Soal yang Dikerjakan:
**1)** Sebutkan semua singkatan yang muncul dalam teks tentang pengelolaan limbah medis.
**2)** Lanjutkan teks tentang pengelolaan limbah medis mulai setelah kalimat terakhirnya.

Lebih jauh Siti memaparkan, kapasitas pengolah limbah B3 medis saat ini mencapai 493 ton per hari. Namun diakuinya, meskipun kapasitas pengolah limbah B3 lebih besar dibandingkan limbah yang dikelola namun penyebarannya tidak merata dan terkonsentrasi di Pulau Jawa.
Terkait pengelolaan limbah medis ini, Menteri LHK menambahkan, pihaknya telah memberikan relaksasi kepada fasyankes untuk dapat mengoperasikan insinerator yang belum berizin.
“Sejak tahun lalu Kementerian LHK memberikan relaksasi. Jadi selain izin dipercepat juga relaksasinya bawa insinerator yang belum punya izin itu diperbolehkan beroperasi dengan syarat bahwa suhunya 800 derajat celcius dan terus diawasi oleh Kementerian LHK,” terangnya.

Kumpulan Baris:
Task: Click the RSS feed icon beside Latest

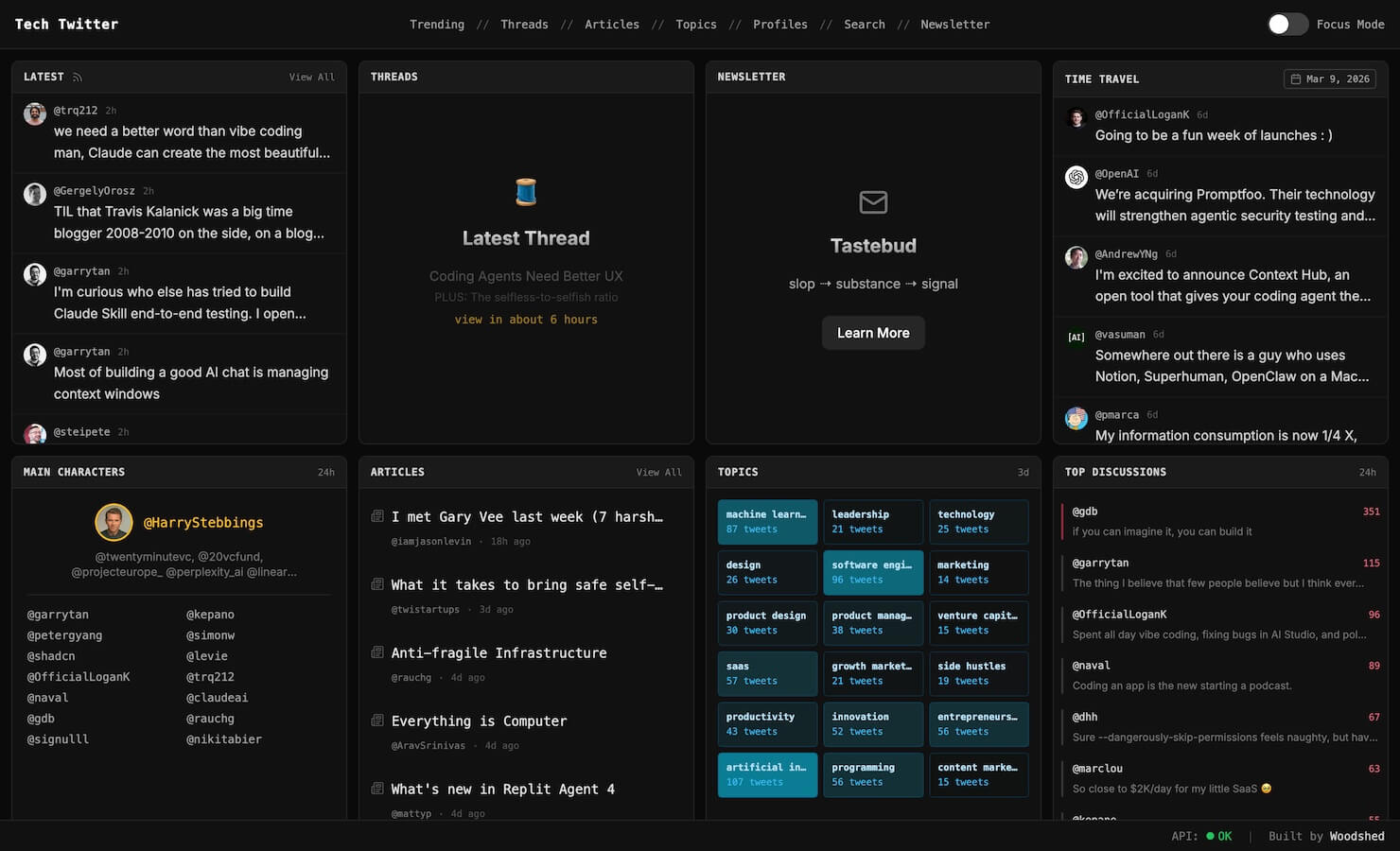Action: (x=78, y=78)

Jawaban Tiap Soal:
**1)** B3, LHK, fasyankes

**2)**
Lebih jauh Menteri LHK menyampaikan, untuk meningkatkan dan mempercepat ketersediaan fasilitas pengelolaan limbah medis di seluruh daerah di Tanah Air, Presiden Jokowi juga meminta agar diberikan dukungan fasilitas dan anggaran baik yang berasal dari Satuan Tugas Penanganan Covid-19, dana transfer ke daerah, maupun sumber pendanaan lainnya.
Jadi akan dipercepat sarana untuk penyiapan ini karena pada dasarnya dukungan dari pusat sudah ada dan potensinya juga ada tapi di sisi lain juga Bapak Presiden meminta atau menginstruksikan kepada daerah juga untuk memperhatikan hal ini, dan nanti akan dikoordinasikan.
Lebih jauh Menteri LHK mengungkapkan, limbah medis B3 selama pandemi Covid-19 mengalami peningkatan cukup signifikan.
“Pemerintah daerah jangan lengah soal limbah medis ini. Ikuti perkembangan di lapangannya, sarana-sarananya,” tegas Menteri LHK.
Ditambahkan Siti, dari dana Rp1,3 triliun yang diproyeksikan, sekitar Rp600 miliar merupakan dana yang dialokasikan untuk transfer kepada daerah.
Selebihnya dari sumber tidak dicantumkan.